If a ``state.apply`` run takes too long, you can find a bottleneck by adding the
:py:mod:`--out=profile <salt.output.profile>` option.


Salt Master Auth Flooding
=========================

In large installations, care must be taken not to overwhealm the master with
authentication requests. Several options can be set on the master which
mitigate the chances of an authentication flood from causing an interruption in
service.

.. note::
    recon_default:

    The average number of seconds to wait between reconnection attempts.

    recon_max:
       The maximum number of seconds to wait between reconnection attempts.

    recon_randomize:
        A flag to indicate whether the recon_default value should be randomized.

    acceptance_wait_time:
        The number of seconds to wait for a reply to each authentication request.

    random_reauth_delay:
        The range of seconds across which the minions should attempt to randomize
        authentication attempts.

    auth_timeout:
        The total time to wait for the authentication process to complete, regardless
        of the number of attempts.


Running states locally
======================

To debug the states, you can use call locally.

.. code-block:: bash

    salt-call -l trace --local state.highstate


The top.sls file is used to map what SLS modules get loaded onto what minions via the state system.

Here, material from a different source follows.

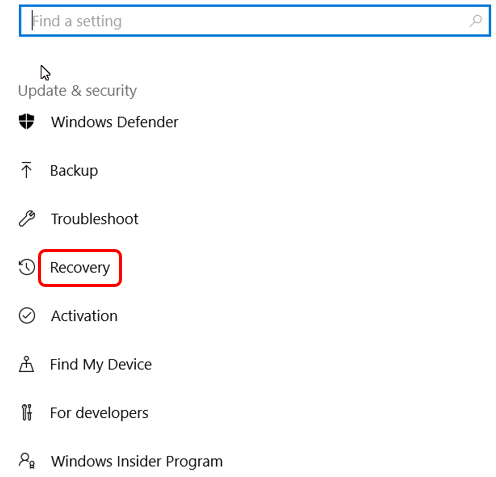Open the Windows Defender settings page

pos(114,122)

It is located in the file defined in the ``file_roots`` variable of the salt master
configuration file which is defined by found in ``CONFIG_DIR/master``, normally ``/etc/salt/master``

The default configuration for the ``file_roots`` is:

.. code-block:: yaml

   file_roots:
     base:
       - /srv/salt

So the top file is defaulted to the location ``/srv/salt/top.sls``


Salt Master Umask
=================

The salt master uses a cache to track jobs as they are published and returns come back.
The recommended umask for a salt-master is `022`, which is the default for most users
on a system. Incorrect umasks can result in permission-denied errors when the master
tries to access files in its cache.